Why do Indian immigrants succeed as entrepreneurs in US?

As Indian media goes in frenzy over Satya Nadella’s appointment as MS chief (though he doesn’t seem to care much), this is an interesting paper.

Though paper looks at reasons for success of Indian immigrants in business, I guess broadly it shd apply to other areas as well. It also says the immigrants are not as successful in UK and Canada:

Indian immigrants in the United States and other wealthy countries are successful in entrepreneurship. Using Census data from the three largest developed countries receiving Indian immigrants in the world — the United States, United Kingdom and Canada — we examine the performance of Indian entrepreneurs and explanations for their success. We find that business income of Indian entrepreneurs in the United States is substantially higher than the national average and is higher than any other immigrant group. Approximately half of the average difference in income between Indian entrepreneurs and the national average is explained by their high levels of education while industry differences explain an additional 10 percent.

In Canada, Indian entrepreneurs have average earnings slightly below the national average but they are more likely to hire employees, as are their counterparts in the United States and United Kingdom. The Indian educational advantage is smaller in Canada and the United Kingdom contributing less to their entrepreneurial success.

Why should there be differences? The authors look at immigration policies. It seems based on immigration policies, Canada should be getting the brightest. However, perhaps because of a more egalitarian culture in Canada, may be Indians prefer US where the system rewards highly to those with capabilities.

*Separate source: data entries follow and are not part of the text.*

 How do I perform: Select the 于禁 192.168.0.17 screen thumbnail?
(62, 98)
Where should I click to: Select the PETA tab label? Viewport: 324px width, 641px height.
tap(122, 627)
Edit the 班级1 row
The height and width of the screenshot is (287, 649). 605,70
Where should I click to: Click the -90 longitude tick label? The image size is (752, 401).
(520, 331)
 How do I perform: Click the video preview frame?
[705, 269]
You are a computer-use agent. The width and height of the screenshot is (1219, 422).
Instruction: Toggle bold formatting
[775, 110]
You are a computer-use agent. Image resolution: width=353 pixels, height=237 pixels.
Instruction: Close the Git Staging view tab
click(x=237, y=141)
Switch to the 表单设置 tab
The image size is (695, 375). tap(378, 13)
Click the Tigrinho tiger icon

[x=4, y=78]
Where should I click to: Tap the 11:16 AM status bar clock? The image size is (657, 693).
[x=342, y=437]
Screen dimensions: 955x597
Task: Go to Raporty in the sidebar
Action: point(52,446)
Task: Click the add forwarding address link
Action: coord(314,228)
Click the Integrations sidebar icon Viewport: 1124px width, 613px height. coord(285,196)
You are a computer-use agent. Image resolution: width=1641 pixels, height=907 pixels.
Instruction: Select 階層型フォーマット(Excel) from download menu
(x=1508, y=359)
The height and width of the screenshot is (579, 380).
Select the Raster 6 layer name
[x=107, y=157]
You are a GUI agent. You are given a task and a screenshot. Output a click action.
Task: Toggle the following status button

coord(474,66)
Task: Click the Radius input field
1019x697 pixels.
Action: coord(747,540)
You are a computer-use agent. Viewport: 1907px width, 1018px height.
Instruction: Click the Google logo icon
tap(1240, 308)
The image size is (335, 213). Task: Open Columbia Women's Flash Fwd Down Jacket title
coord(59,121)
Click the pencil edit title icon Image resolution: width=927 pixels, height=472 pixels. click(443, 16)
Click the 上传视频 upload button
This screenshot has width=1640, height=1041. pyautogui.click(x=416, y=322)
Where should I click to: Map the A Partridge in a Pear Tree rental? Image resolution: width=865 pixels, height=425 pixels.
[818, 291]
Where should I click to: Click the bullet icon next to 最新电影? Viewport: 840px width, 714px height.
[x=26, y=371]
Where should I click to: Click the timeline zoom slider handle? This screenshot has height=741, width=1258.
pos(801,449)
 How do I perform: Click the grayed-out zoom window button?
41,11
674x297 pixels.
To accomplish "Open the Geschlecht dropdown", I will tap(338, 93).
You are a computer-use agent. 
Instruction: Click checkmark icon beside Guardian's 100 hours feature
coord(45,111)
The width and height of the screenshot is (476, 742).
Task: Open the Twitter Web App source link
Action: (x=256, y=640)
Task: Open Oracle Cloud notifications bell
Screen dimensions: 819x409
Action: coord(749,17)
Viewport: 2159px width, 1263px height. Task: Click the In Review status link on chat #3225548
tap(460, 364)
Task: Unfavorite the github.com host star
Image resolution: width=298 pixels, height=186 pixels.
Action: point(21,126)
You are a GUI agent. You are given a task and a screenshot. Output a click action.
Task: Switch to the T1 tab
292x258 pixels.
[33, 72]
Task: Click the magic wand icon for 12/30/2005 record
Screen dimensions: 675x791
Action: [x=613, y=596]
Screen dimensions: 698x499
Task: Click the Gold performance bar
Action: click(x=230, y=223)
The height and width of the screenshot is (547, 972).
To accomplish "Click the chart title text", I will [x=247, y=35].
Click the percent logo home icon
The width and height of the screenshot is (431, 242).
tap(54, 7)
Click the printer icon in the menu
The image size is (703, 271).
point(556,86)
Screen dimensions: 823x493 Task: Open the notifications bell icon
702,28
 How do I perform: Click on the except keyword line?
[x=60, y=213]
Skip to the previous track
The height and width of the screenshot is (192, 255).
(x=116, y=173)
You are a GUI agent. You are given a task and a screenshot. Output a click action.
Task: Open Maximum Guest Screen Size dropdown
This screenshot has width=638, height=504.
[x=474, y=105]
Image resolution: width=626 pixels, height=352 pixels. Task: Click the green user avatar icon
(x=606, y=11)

This has brain drain implications which looks at the issue narrowly:

Indian entrepreneurs contribute substantially to their host economies. Indian firms hire 610 thousand employees and have total sales of $88 billion in the United States alone (U.S. Census Bureau 2007). In Canada, and especially in the United Kingdom, Indian entrepreneurs are more likely to hire employees. From India’s perspective, these findings have implications for “brain drain.” Although concerns over “brain drain” usual focus on the loss of highly educated workers in professional occupations, the loss of entrepreneurial talent is also important. The loss of Indian entrepreneurial talent to developed countries such as the United States, Canada and United Kingdom may have severe consequences for aggregate income, the creation of wealth, and employment. In addition to examining the potential 25 benefits of Indian entrepreneurs in the host country, as is done here, more research is needed to explore the potential costs to India.

Census data, while rich along many dimensions, limit our efforts to pursue additional avenues of research including the selection of Indian immigrants to host countries and the selection into entrepreneurship. It is likely that the returns to education are much larger for entrepreneurs in the countries we study than in India, which causes them to emigrate. Van der Sluis, van Praag, and Vijverberg (2005) conduct a meta-analytical empirical review and note that the return to schooling in terms of enterprise income in developing economies is actually comparable to that of industrial countries. But they also note that educated people prefer wage employment to nonfarm entrepreneurship, an effect that is stronger in economies where agriculture is dominant and literacy rates are lower. Nearly two-thirds of the Indian labor force is in agriculture and only around 60% of its population is literate.29 Therefore, it is likely that educated Indians who want to become entrepreneurs are more likely to start their enterprises in the wealthy countries rather than at home.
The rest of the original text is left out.